**YOUR OBJECTIVE:** From the line containing "Mantrabrain (78, 2570)" down to the last line of the records below, restate each line word for word and leave out the rest.

**Extracted data entries:**
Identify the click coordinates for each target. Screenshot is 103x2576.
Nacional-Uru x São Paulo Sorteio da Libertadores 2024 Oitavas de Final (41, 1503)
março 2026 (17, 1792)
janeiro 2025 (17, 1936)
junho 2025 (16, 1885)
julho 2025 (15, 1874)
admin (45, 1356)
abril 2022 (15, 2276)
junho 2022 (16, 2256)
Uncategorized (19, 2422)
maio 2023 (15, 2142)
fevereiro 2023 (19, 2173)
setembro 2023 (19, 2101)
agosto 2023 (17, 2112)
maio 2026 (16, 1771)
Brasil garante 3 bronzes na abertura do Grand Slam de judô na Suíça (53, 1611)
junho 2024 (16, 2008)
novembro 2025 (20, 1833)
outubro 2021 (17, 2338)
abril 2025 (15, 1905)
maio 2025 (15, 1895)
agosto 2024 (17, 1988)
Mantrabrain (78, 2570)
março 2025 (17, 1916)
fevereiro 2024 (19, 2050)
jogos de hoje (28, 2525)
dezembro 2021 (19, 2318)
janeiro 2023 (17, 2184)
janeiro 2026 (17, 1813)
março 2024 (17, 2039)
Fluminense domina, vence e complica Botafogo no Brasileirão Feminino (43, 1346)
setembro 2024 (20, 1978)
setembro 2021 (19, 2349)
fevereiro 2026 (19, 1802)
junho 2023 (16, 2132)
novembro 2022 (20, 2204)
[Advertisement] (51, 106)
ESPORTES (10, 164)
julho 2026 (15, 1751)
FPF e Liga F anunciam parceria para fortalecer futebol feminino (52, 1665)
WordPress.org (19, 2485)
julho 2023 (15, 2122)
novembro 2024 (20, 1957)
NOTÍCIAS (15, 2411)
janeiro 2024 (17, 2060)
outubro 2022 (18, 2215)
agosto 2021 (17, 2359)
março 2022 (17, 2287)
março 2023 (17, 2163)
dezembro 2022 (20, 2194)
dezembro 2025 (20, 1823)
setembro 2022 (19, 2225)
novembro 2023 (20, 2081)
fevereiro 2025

**ANSWER SECTION:**
Mantrabrain (78, 2570)
março 2025 (17, 1916)
fevereiro 2024 (19, 2050)
jogos de hoje (28, 2525)
dezembro 2021 (19, 2318)
janeiro 2023 (17, 2184)
janeiro 2026 (17, 1813)
março 2024 (17, 2039)
Fluminense domina, vence e complica Botafogo no Brasileirão Feminino (43, 1346)
setembro 2024 (20, 1978)
setembro 2021 (19, 2349)
fevereiro 2026 (19, 1802)
junho 2023 (16, 2132)
novembro 2022 (20, 2204)
[Advertisement] (51, 106)
ESPORTES (10, 164)
julho 2026 (15, 1751)
FPF e Liga F anunciam parceria para fortalecer futebol feminino (52, 1665)
WordPress.org (19, 2485)
julho 2023 (15, 2122)
novembro 2024 (20, 1957)
NOTÍCIAS (15, 2411)
janeiro 2024 (17, 2060)
outubro 2022 (18, 2215)
agosto 2021 (17, 2359)
março 2022 (17, 2287)
março 2023 (17, 2163)
dezembro 2022 (20, 2194)
dezembro 2025 (20, 1823)
setembro 2022 (19, 2225)
novembro 2023 (20, 2081)
fevereiro 2025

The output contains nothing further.